Personalized gradebooks with strict authorization, one-time payment intents, and CSRF tokens. Never cache responses that vary only by JWT without including tenant and user in the key—cache poisoning across users is a career-limiting event.

Session and rate limiting

Redis excels at sliding window rate limits and refresh token blocklists. Keep sessions small; store user id and claims version, load details from DB on demand.

Observability

Track hit ratio, latency p99, evicted keys, and connected clients. Alert when hit ratio drops after a deploy—often a serialization change or key prefix bug. Use SLOWLOG and memory limits (maxmemory-policy allkeys-lru) with intentional caps.

High availability

Azure Cache for Redis Enterprise or clustered OSS with replication. Client-side retry with exponential backoff on connection blips. Circuit-breaker to database when Redis is down—degraded mode beats total outage if you throttle.

AI workloads and cache

Embedding vectors and retrieval results can be cached by hash of normalized query text—massive cost savings for tutoring bots. Do not cache raw user PII in keys. Separate Redis database index for AI vs session data.
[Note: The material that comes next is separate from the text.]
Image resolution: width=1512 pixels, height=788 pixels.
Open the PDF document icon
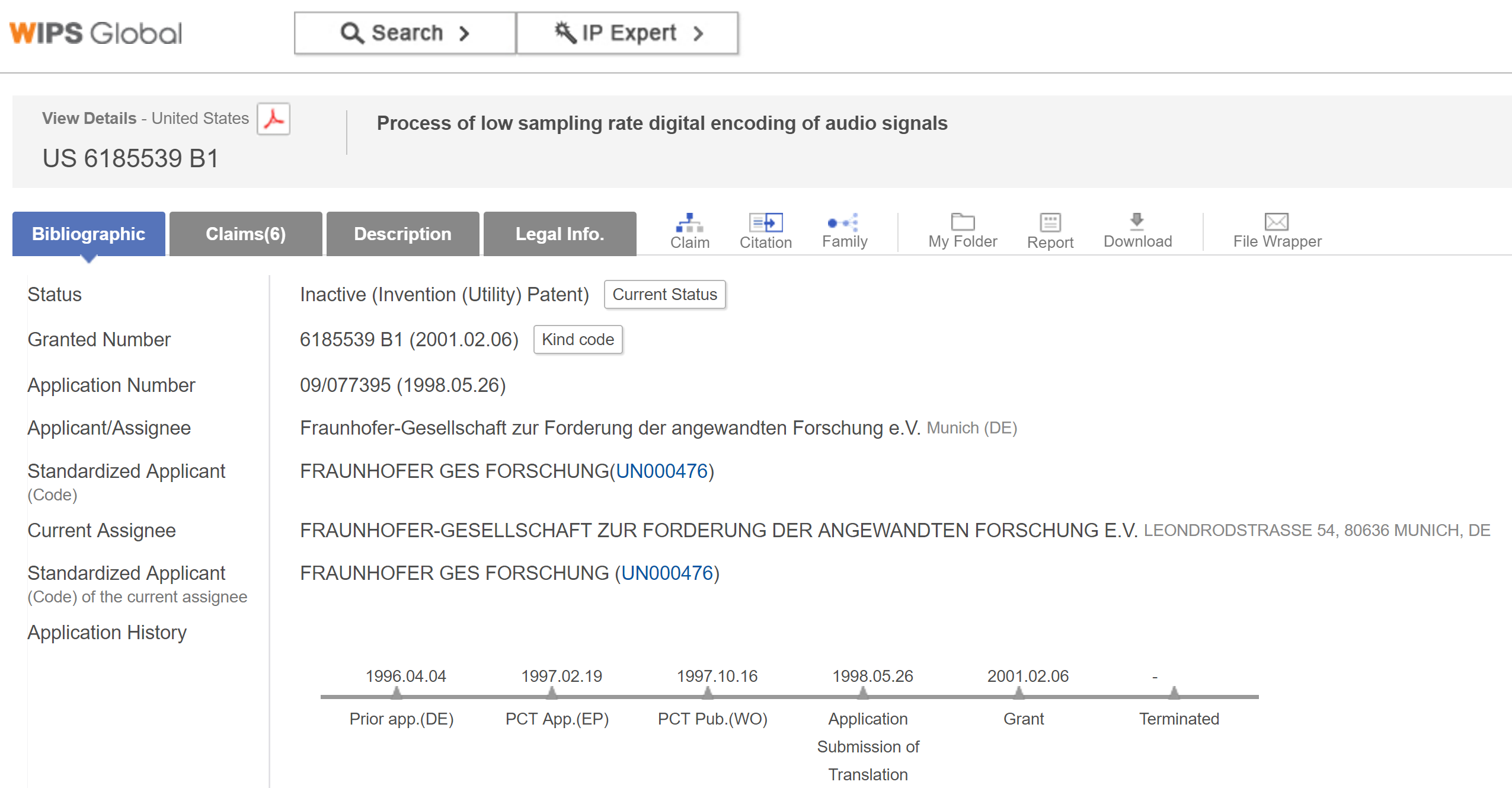point(273,119)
Invalidate when underlying course content changes via the same version stamp mechanism.

Load test script mindset

Before Black Friday or course launch, replay 10x read traffic against staging with Redis enabled and disabled. Compare SQL batch requests and p95 API latency. Tune connection multiplexer timeouts (connectTimeout, syncTimeout)—defaults hurt under burst.

Redis caching for ASP.NET Core is not "turn it on and forget." Cache-aside with jittered TTL, explicit invalidation, and stampede protection handles most high-traffic shapes. Ship the patterns in one service first, measure hit ratio for a week, then standardize via a shared caching package across your APIs.